To implement these provisions of the act, section 701(a) of the act (21 U.S.C. 371(a)) gives FDA the authority to issue regulations for the efficient enforcement of the act. By requiring IRB registration, the proposed rule would, if finalized, aid in the efficient enforcement of the act's provisions regarding the investigational use of various FDA-regulated products (because then FDA would be able to conduct IRB inspections more efficiently). IRB registration would also help enforce those provisions regarding marketing applications (because marketing applications usually depend on clinical investigations involving human subjects, and IRBs are supposed to provide protections for the rights and welfare of such human subjects). Moreover, by requiring IRBs to register, the proposed rule would enable FDA to contact IRBs more quickly and efficiently on various issues, such as adverse reactions that may be attributed to a particular product, new regulatory requirements or policies, or problems associated with a particular protocol or clinical investigator. FDA's authority to regulate IRBs was discussed in more detail in the preambles to the initial proposed rule and the final rule establishing part 56 (43 FR 35186 at 35197, August 8, 1978 and 46 FR 8958 at 8959 and 8960, January 27, 1981). For the reasons discussed in the earlier preambles and previously on this document FDA concludes that it has sufficient legal authority to issue the proposed rule.
V. Economic Impact Analysis
FDA has examined the impacts of the proposed rule under Executive Order 12866 and the Regulatory Flexibility Act (5 U.S.C. 601-612), and the Unfunded Mandates Reform Act of 1995 (Public Law 104-4). Executive Order 12866 directs agencies to assess all costs and benefits of available regulatory alternatives and, when regulation is necessary, to select regulatory approaches that maximize net benefits (including potential economic, environmental, public health and safety, and other advantages; distributive impacts; and equity). Under the Regulatory Flexibility Act, if a rule has a significant impact on a substantial number of small entities, an agency must analyze regulatory options that would minimize any significant impact of the rule on small entities.

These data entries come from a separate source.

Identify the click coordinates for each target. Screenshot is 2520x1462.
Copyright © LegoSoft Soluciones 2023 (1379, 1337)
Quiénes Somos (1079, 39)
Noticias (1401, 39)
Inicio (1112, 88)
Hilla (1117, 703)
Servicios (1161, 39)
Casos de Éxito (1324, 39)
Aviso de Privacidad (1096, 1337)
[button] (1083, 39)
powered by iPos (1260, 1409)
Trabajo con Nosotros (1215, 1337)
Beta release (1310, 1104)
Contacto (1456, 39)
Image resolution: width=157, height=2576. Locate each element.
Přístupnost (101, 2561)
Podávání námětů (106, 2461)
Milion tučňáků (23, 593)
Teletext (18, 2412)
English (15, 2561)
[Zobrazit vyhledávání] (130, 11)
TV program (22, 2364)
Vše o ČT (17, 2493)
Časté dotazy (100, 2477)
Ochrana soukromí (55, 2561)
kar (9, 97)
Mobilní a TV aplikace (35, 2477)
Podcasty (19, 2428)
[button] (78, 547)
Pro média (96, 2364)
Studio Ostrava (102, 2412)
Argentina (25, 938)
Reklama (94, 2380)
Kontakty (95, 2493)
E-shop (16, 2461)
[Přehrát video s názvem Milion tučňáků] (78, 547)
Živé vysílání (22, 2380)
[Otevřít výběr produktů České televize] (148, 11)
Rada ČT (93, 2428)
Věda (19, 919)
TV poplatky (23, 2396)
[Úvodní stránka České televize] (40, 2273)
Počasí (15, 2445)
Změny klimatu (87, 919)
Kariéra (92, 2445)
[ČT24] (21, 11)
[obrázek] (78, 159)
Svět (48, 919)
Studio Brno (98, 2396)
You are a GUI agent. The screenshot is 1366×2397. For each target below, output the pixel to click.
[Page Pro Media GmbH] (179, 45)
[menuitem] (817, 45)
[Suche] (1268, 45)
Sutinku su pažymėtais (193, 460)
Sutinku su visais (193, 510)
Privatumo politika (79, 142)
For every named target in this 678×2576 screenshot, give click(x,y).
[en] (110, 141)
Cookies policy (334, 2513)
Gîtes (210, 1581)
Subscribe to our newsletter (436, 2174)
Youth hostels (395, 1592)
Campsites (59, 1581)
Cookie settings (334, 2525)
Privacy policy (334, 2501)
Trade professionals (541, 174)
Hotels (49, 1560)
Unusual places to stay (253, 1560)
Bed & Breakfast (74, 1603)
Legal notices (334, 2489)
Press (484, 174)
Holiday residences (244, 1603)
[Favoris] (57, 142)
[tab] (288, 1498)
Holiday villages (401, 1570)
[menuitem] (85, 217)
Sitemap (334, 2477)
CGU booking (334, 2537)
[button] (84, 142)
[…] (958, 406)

Section 202(a) of the Unfunded Mandates Reform Act of 1995 requires that agencies prepare a written statement, which includes an assessment of anticipated costs and benefits, before proposing “any rule that includes any Federal mandate that may result in an expenditure by State, local, and tribal governments, in the aggregate, or by the private sector, of $100,000,000 (adjusted annually for inflation) in any one year.”
The proposed rule is consistent with the principles set forth in Executive Order 12866 and these two statutes. As explained below, the proposed rule is not an economically significant regulatory action as defined in Executive Order 12866 and does not require a Regulatory Flexibility Analysis. The Unfunded Mandates Reform Act does not require FDA to prepare a statement of costs and benefits for the proposed rule because the proposed rule is not expected to result in any 1-year expenditure that would exceed $100 million adjusted for inflation. The current inflation-adjusted statutory threshold is approximately $110 million.
The proposed rule would require IRBs to register with FDA. The information sought through the registration process would be minimal, consisting largely of names and addresses for a contact person, the institution operating the IRB (if an institution exists), the senior officer of the institution who is responsible for overseeing the activities performed by the IRB, the IRB, and the IRB chairperson. The registration would also indicate whether the IRB reviews a “small,” “medium,” or “large” number of FDA-regulated protocols and the types of FDA-regulated products involved. IRBs would also indicate whether they are accredited and identify the accrediting body or organization. FDA estimates that initial IRB registration may require 1 hour to complete. If the average wage rate is $40 per hour, this means that each IRB would spend $40 for an initial registration ($40 per hour x 1 hour per initial registration).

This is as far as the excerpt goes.